[Stored items]
====

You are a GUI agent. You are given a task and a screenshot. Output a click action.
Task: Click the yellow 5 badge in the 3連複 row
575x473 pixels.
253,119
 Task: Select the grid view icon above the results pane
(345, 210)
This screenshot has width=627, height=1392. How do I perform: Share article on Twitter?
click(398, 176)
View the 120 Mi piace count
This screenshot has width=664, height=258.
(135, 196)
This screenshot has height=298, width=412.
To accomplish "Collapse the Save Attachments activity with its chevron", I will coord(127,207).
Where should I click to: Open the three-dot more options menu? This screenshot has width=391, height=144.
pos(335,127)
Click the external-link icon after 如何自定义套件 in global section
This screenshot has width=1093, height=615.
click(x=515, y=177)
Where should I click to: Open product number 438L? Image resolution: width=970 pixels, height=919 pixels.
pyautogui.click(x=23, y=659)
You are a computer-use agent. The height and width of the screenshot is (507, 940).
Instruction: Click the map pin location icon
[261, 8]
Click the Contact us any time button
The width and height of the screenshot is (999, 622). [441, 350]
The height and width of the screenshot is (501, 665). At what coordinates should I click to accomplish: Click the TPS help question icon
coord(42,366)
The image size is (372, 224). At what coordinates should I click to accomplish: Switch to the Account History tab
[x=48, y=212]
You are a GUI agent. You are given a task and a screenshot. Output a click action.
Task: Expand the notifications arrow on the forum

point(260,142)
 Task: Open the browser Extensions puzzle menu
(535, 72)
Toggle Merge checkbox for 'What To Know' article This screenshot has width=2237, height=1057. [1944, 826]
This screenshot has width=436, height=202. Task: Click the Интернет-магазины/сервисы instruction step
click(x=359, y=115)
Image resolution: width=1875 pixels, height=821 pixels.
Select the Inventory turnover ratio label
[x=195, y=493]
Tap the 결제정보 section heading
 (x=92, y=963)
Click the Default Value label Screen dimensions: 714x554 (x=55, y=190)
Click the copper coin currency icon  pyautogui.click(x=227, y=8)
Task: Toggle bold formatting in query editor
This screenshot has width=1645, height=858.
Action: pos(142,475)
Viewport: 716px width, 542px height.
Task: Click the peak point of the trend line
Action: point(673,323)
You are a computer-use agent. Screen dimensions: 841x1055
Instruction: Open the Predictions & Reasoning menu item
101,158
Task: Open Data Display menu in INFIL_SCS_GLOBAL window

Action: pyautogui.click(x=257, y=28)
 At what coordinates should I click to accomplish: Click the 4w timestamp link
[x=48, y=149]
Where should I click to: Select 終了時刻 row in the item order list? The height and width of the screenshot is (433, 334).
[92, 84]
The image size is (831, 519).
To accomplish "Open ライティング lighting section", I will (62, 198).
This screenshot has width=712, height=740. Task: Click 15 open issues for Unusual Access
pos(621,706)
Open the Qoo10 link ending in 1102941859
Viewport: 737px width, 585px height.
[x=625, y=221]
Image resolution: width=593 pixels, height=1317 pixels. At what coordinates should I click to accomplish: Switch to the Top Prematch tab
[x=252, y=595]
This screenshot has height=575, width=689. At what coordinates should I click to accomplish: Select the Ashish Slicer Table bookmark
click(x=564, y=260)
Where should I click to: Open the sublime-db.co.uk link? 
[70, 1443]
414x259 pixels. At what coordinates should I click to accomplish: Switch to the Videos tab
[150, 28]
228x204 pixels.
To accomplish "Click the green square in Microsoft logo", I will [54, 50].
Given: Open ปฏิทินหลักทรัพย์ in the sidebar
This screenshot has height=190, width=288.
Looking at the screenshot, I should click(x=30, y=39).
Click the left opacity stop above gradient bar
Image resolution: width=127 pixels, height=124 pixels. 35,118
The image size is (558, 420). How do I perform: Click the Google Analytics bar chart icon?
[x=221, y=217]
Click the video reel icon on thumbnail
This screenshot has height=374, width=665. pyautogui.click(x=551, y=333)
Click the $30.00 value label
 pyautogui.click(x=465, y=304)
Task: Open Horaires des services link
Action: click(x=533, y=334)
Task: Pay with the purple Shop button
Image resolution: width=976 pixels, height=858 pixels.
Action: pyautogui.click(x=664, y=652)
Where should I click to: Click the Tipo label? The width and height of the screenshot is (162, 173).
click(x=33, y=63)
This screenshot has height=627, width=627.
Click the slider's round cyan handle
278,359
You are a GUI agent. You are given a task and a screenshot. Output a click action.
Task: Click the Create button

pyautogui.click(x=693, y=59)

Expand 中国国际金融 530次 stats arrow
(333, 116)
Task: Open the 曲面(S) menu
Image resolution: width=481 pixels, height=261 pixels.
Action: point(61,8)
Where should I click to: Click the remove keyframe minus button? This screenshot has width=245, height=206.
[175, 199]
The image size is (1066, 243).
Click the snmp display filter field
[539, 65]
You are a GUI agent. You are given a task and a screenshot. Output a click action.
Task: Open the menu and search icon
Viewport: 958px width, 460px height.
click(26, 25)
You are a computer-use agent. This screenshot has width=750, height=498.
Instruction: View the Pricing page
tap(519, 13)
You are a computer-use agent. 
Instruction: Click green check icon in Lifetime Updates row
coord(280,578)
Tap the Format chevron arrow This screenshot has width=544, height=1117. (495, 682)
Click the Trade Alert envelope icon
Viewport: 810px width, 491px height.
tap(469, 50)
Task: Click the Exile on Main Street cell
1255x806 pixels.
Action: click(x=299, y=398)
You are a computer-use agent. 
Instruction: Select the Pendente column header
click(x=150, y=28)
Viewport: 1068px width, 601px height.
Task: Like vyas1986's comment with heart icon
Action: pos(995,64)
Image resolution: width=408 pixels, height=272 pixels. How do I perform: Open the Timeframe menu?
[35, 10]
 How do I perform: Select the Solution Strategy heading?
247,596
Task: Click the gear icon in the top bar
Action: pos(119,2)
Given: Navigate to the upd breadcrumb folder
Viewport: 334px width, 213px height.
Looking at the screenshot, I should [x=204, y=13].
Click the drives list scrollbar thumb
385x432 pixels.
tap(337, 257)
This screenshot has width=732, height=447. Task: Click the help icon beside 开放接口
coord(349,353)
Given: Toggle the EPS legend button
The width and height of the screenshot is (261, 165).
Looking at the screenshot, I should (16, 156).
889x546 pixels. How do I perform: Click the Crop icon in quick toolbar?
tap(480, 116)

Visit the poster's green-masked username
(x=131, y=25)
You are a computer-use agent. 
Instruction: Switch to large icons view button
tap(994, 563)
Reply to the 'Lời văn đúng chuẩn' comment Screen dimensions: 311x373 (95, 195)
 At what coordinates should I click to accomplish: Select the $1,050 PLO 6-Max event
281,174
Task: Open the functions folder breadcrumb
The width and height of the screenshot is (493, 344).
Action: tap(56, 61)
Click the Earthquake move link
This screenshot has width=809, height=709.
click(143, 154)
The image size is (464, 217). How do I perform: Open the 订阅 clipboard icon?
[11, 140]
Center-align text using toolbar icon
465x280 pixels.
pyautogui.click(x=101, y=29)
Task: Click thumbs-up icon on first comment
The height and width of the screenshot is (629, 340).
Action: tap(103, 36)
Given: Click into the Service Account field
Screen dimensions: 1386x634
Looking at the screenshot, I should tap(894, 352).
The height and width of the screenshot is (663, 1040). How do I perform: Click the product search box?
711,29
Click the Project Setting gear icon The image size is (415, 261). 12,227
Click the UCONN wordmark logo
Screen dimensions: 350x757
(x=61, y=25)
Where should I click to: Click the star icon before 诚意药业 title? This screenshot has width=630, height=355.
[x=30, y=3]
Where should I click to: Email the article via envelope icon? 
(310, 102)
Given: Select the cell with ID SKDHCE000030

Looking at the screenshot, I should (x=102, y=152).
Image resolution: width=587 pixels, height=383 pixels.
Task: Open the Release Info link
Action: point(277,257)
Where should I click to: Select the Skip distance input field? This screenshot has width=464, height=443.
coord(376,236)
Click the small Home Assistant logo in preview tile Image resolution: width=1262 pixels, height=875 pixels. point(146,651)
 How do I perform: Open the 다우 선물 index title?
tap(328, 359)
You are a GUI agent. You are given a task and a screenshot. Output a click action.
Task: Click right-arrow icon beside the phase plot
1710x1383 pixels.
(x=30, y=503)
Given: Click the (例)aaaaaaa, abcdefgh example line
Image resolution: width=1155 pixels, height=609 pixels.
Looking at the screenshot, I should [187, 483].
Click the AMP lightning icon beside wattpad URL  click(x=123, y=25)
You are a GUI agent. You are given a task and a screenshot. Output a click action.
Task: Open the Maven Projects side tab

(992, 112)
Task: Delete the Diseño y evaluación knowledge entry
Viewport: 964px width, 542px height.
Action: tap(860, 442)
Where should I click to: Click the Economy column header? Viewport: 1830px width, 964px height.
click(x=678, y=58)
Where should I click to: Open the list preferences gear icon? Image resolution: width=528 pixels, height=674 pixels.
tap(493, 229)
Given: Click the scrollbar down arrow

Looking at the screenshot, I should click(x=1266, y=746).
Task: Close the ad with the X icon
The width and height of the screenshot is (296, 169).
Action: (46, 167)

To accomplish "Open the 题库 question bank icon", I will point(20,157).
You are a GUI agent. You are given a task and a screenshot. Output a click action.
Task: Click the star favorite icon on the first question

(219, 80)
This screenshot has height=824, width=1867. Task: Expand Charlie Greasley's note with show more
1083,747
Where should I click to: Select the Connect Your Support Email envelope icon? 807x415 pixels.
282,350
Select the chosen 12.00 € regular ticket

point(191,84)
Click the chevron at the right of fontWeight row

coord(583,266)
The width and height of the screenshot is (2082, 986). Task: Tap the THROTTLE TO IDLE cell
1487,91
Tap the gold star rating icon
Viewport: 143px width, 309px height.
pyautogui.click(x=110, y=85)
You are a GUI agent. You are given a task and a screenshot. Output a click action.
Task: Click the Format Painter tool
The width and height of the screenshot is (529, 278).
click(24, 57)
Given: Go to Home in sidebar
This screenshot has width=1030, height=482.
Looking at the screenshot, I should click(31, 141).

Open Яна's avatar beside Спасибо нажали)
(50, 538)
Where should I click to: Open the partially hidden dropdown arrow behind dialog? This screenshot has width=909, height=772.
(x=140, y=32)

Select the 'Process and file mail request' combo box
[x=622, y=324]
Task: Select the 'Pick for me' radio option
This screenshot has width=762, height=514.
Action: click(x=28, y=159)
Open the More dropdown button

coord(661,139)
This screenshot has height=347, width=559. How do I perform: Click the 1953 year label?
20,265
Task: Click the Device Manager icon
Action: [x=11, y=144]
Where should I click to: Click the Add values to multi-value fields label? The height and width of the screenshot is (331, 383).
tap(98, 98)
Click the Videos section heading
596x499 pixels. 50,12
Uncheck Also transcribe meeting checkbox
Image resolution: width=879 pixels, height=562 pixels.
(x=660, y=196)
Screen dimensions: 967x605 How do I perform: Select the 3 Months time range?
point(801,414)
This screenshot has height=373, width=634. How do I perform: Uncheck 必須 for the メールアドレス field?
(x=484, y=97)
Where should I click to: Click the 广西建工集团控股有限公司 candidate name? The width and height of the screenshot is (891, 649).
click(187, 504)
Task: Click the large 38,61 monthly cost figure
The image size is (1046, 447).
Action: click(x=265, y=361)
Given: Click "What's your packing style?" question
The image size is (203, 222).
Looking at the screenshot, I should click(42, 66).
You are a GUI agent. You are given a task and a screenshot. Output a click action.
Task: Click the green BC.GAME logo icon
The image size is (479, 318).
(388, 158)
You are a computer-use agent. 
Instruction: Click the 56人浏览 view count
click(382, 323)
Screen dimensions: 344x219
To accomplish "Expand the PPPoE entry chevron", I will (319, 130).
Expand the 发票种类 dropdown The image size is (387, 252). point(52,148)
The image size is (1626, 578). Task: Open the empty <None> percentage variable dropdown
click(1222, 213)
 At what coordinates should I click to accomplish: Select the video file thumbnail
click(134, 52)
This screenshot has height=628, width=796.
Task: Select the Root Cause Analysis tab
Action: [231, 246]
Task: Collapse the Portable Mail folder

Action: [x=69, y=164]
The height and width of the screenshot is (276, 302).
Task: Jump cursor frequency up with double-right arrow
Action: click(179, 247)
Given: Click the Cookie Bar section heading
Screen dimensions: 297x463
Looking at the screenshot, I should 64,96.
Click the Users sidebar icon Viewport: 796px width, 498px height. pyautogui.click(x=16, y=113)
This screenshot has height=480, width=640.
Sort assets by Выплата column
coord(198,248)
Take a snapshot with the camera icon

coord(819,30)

====

# EXERCISE AIM
All that is wanted is an exact copy of the lines above from the one with "View the 120 Mi piace count" through the one with "Task: Toggle bold formatting in query editor", with both ends included.

# REPLY TO THE EXERCISE
View the 120 Mi piace count
This screenshot has width=664, height=258.
(135, 196)
This screenshot has height=298, width=412.
To accomplish "Collapse the Save Attachments activity with its chevron", I will coord(127,207).
Where should I click to: Open the three-dot more options menu? This screenshot has width=391, height=144.
pos(335,127)
Click the external-link icon after 如何自定义套件 in global section
This screenshot has width=1093, height=615.
click(x=515, y=177)
Where should I click to: Open product number 438L? Image resolution: width=970 pixels, height=919 pixels.
pyautogui.click(x=23, y=659)
You are a computer-use agent. The height and width of the screenshot is (507, 940).
Instruction: Click the map pin location icon
[261, 8]
Click the Contact us any time button
The width and height of the screenshot is (999, 622). [441, 350]
The height and width of the screenshot is (501, 665). At what coordinates should I click to accomplish: Click the TPS help question icon
coord(42,366)
The image size is (372, 224). At what coordinates should I click to accomplish: Switch to the Account History tab
[x=48, y=212]
You are a GUI agent. You are given a task and a screenshot. Output a click action.
Task: Expand the notifications arrow on the forum

point(260,142)
 Task: Open the browser Extensions puzzle menu
(535, 72)
Toggle Merge checkbox for 'What To Know' article This screenshot has width=2237, height=1057. [1944, 826]
This screenshot has width=436, height=202. Task: Click the Интернет-магазины/сервисы instruction step
click(x=359, y=115)
Image resolution: width=1875 pixels, height=821 pixels.
Select the Inventory turnover ratio label
[x=195, y=493]
Tap the 결제정보 section heading
 (x=92, y=963)
Click the Default Value label Screen dimensions: 714x554 (x=55, y=190)
Click the copper coin currency icon  pyautogui.click(x=227, y=8)
Task: Toggle bold formatting in query editor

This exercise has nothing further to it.